Never a truer depiction.
But, look at perspective. The most telling of all.
You have the ‘Giver’. In this case, a ‘Giver’ of Love.
You have the one in ‘Need of Assistance’, light in asking, not a ‘Burden’ of a request. In this case, asking for assistance with Gasoline.
You have the one ‘Asking for Money’. Now it has become personal. A ‘Burden’, ‘Obligation’, or a ‘Decision’ to be made is felt. Thus, making it personal.
You have the final, not asking for anything, simply stating, ‘I’m sick’. Now, it is intimate. Beyond personal, because ‘Decision’ and ‘Judgement’ are considered ‘Obligatory’.
In all of these cases, the responses are most telling.
For the ‘Giver’, there will ALWAYS be a ‘Counter Recipient’. You will have the ‘Deserving’ and ‘Grateful’, or you will have many, many, more ‘Takers’ and ‘Abusers’.
For the one in ‘Need of Assistance’, you will have some who will, out of ‘Kindness’, some out of ‘Obligation’ and or ‘Guilt’, and some out of ‘Resentment’. It is the latter that give ‘Assistance’ in order to feel some sense of superiority. The latter is the mostly ‘Depraved’, as in a perverse way, they gain satisfaction, from your discomfort, inconvenience, and or misery. Why? Who knows? But, unfortunately, there are many, and I do mean many, out there that feed on the misery and suffering of others.

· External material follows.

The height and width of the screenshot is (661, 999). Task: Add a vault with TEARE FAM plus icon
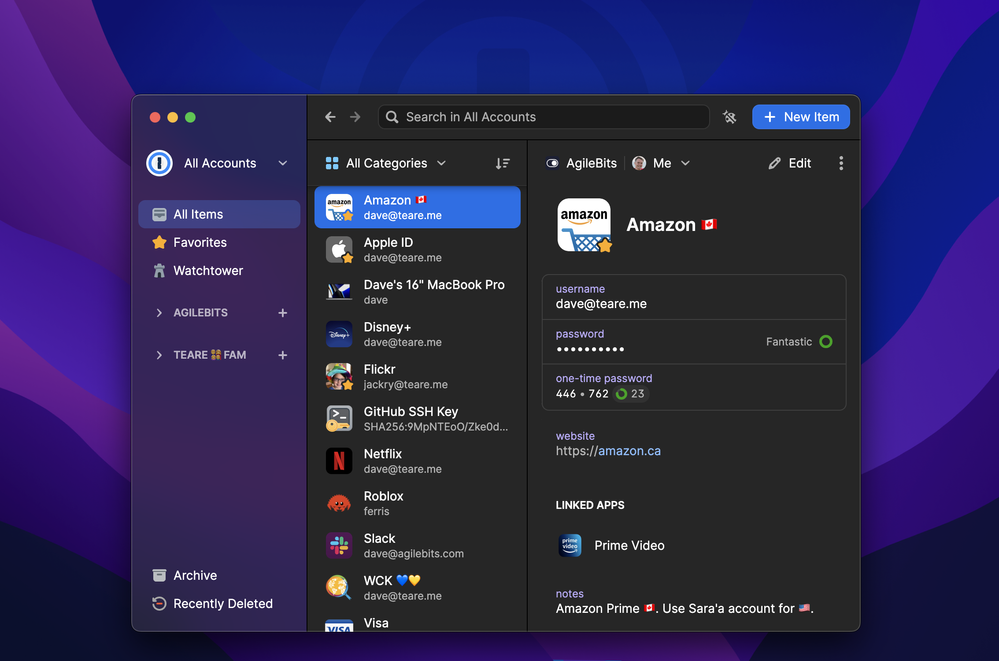(282, 355)
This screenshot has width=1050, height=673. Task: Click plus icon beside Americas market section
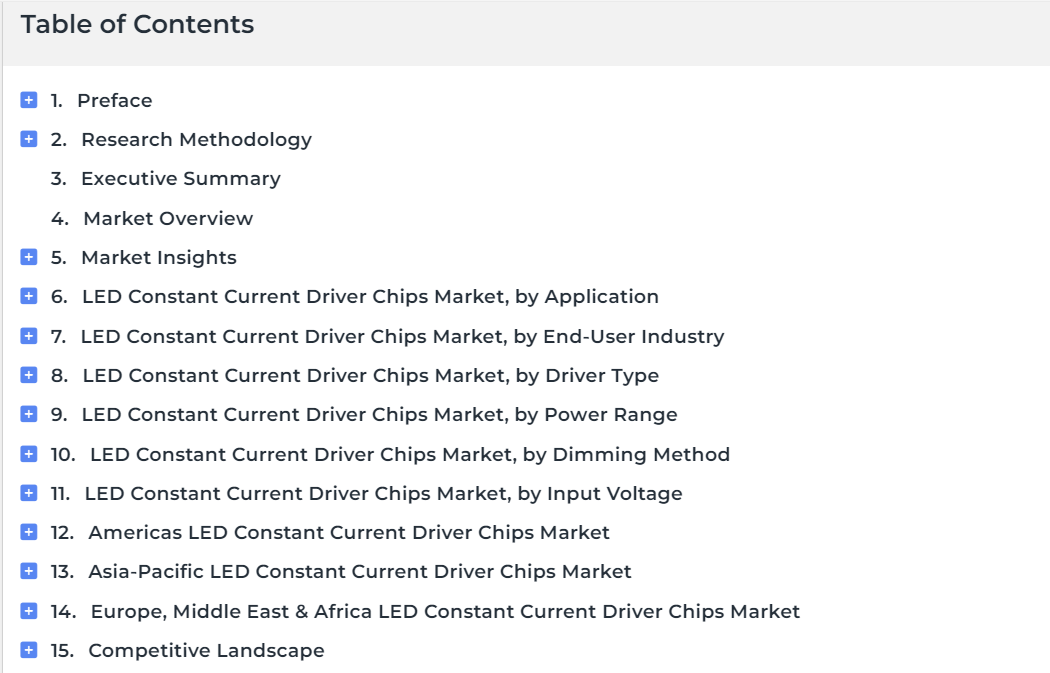point(29,531)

For the one ‘Asking for Money’, it is now ‘Real Personal’. For you’ve moved out of ‘Burden’ territory, to is it just a ‘Burden?’, are they ‘Owed?’, and ‘By who?’. Should YOU care personally? And, what ‘Decision’ should YOU make? This now all involves cause, effect, and possible repercussions. Then, how much responsibility do YOU really want in this situation? ‘Decisions?, Decisions?, Decisions? Hmm…Few if any may be there for you.
The final…A person stating ‘I’m sick’. As in matter of fact. Now the ‘Decision’ has become intimate. Because, one’s evaluation becomes involved. The sickness is being surmised.

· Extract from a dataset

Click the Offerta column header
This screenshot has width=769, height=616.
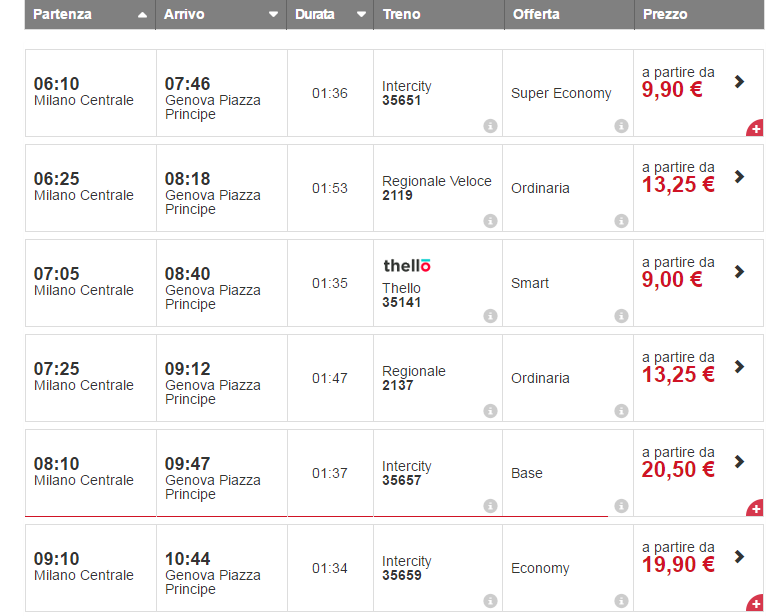pos(536,15)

It is no longer just a ‘Decision’, but, a ‘Judgement’ of ‘How did you got sick?’, ‘Why?’, ‘Where?’, ‘When?’. Details, details, details. It is all in, ‘YOU NEED every detail. You need to know everything. Thus, the ‘Decision’, has become an ‘Obligatory’ ‘Judgement’. Finally invoking a ‘Response’ and ‘Call to Action’. Most, Many, or All, may simply disappear from your life, slowly fading away to oblivion. While the worst, will simply ‘Ghost’ you all together. When you were at your lowest, you were no longer relevant in their lives. Your weight to ‘Heavy’, to be ‘Bothered’ or ‘Involved’.
For the one who is ‘Sick’, it is most commonly to be left alone, in their weakest state. If lucky and blessed you have someone, who is there with you and for you. Whether family, friend, or stranger. You never know, who when you are at your most vulnerable, who, if anyone will be there. Beyond sad, but unfortunately, true.
The proven theory of ‘Me first’. ‘Me, Myself, and I’m, then maybe you.
Now, let’s look at those responses.
It is all about choices. The choices of what type of person you want to be? What type of person you are? And, what type of person will you be?
I am the person that when you need me, I am there. I am the ‘Non-Obligatory’, ‘Non-Judgemental’, ‘Non-Burdensome’, ‘Non-Depraved’, or ‘Resentful’, ‘Decision’ I have ‘Chosen’ to make person. Through your ‘Highs’ and ‘Lows’, I have ‘Chosen’ to be there.
Does that mean I would let someone ‘Abuse’ the ‘Kindness’ of my heart or ‘Generosity’ of my nature? No. Does that mean I would let someone ‘Manipulate’ me? No. It simply means, if you are there, or in need, I will be there for you, until you give me reason not to be. Then, I am gone forever.
Is that absolute? Of course not. Why? Because people can change, as situations and circumstances can as well. Thus, healing and forgiveness. Forgiveness because my feelings were hurt. Not, forgiveness because there was judgement.
Which? And, What? Type of person are you? Why are you? And, How?